Overview
Cybersecurity is still often overlooked in our industry. Clients don’t necessarily see the impact of the work we do to secure applications, and that can make it hard to prioritize audits and pen-testing over implementing requested features. Regardless, it’s important for developers to understand how to better guard against malicious users and protect the data their applications collect and the users who rely on these applications.

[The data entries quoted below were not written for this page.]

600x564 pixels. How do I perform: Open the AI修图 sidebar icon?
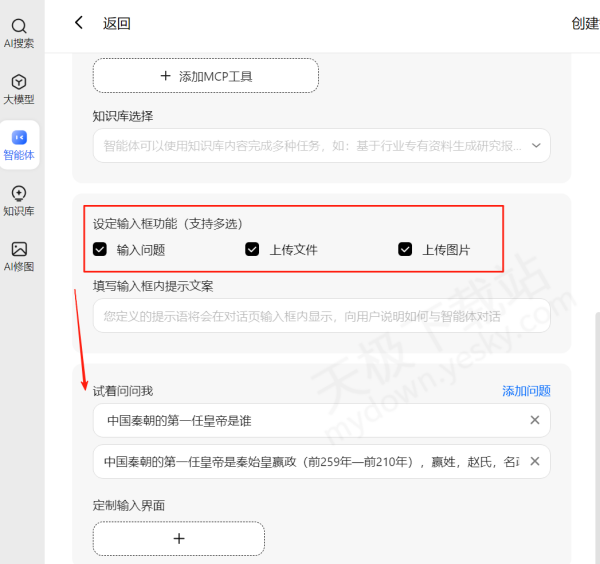click(19, 257)
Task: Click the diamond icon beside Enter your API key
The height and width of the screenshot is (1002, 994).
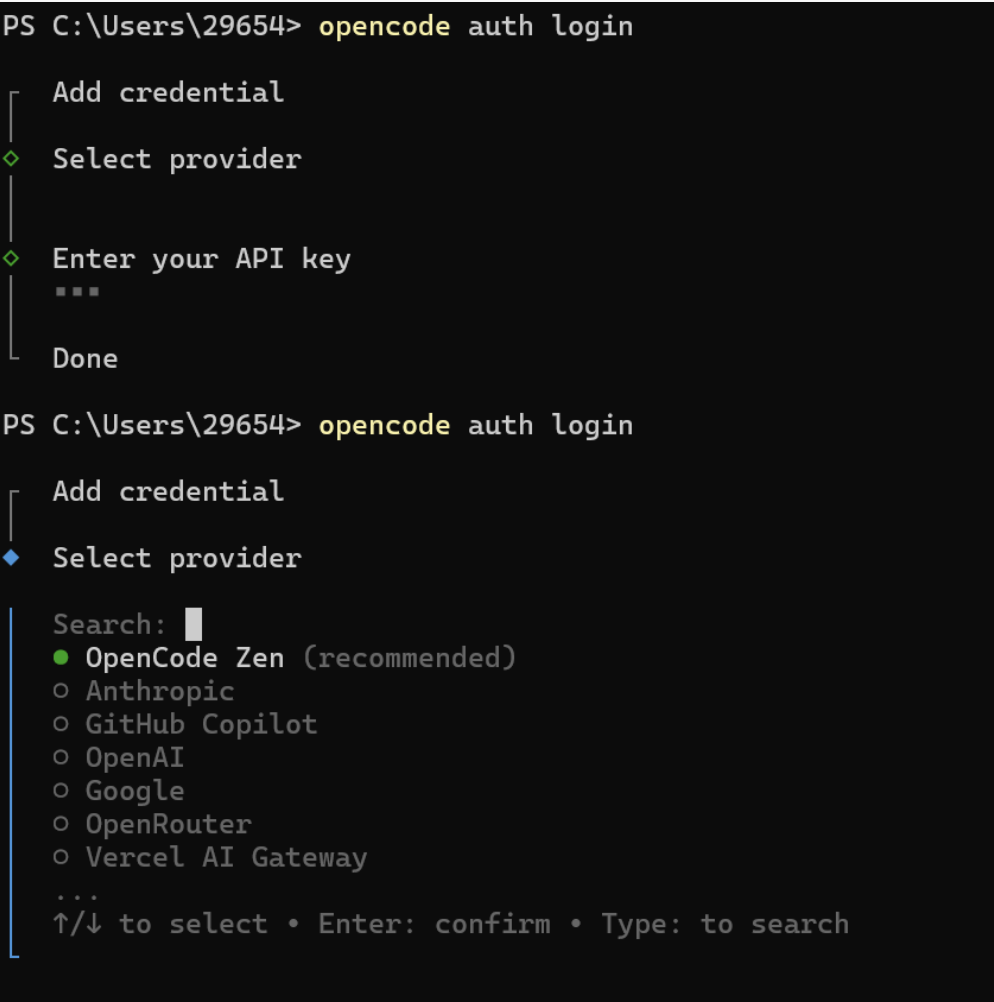Action: pyautogui.click(x=11, y=258)
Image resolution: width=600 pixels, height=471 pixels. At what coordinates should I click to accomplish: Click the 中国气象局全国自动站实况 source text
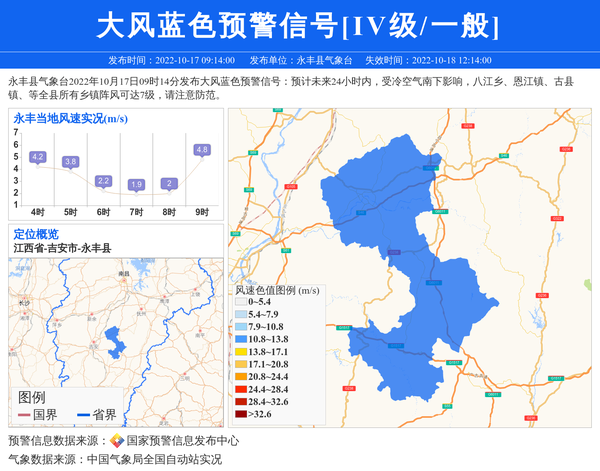pyautogui.click(x=154, y=460)
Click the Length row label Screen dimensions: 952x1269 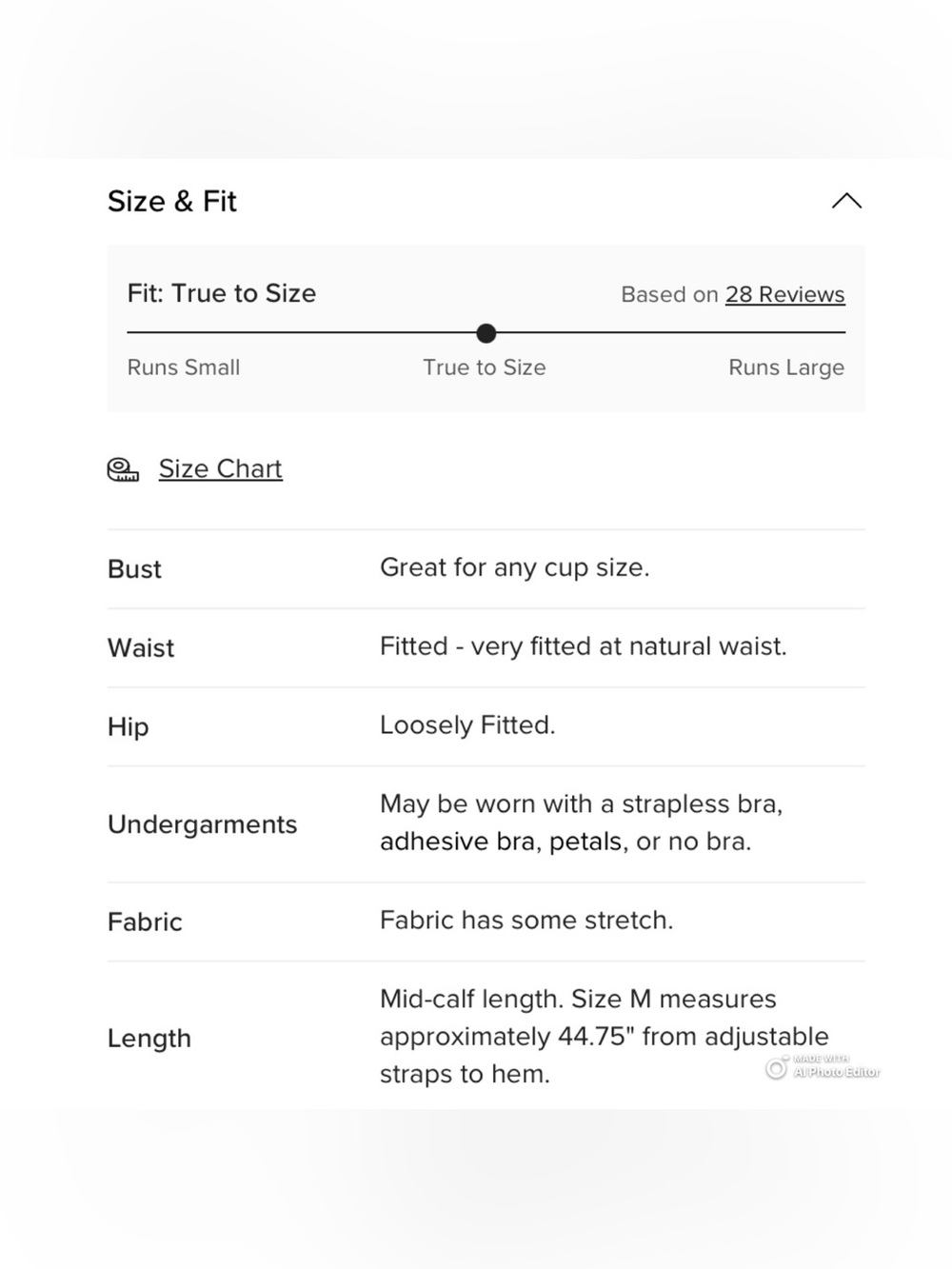(x=149, y=1038)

Attendees will learn why we should care about web security and see how it has impacted a number of popular companies in recent years. Kristina will walk through examples of Cross-Site Scripting, Cross-Site Request Forgery, Client-State Manipulation and SQL Injection vulnerabilities and discuss solutions on how to prevent these kinds of attacks. Finally, resources will be provided to facilitate future learning and internal team security audits.
Objective
Attendees will come away with a foundational understanding of how to protect their applications and discover vulnerabilities.
Target Audience
Developers
Assumed Audience Knowledge
Basic coding skills are fine
Five Things Audience Members Will Learn
- Why we should care about web security
- Statistics on web security, and resources for continued learning
- A description of cross-site scripting vulnerabilities
- Client-state manipulation
- Cross-site request forgery and sequel injection with an IRL example, a demo of the vulnerability, and solutions on how to prevent it.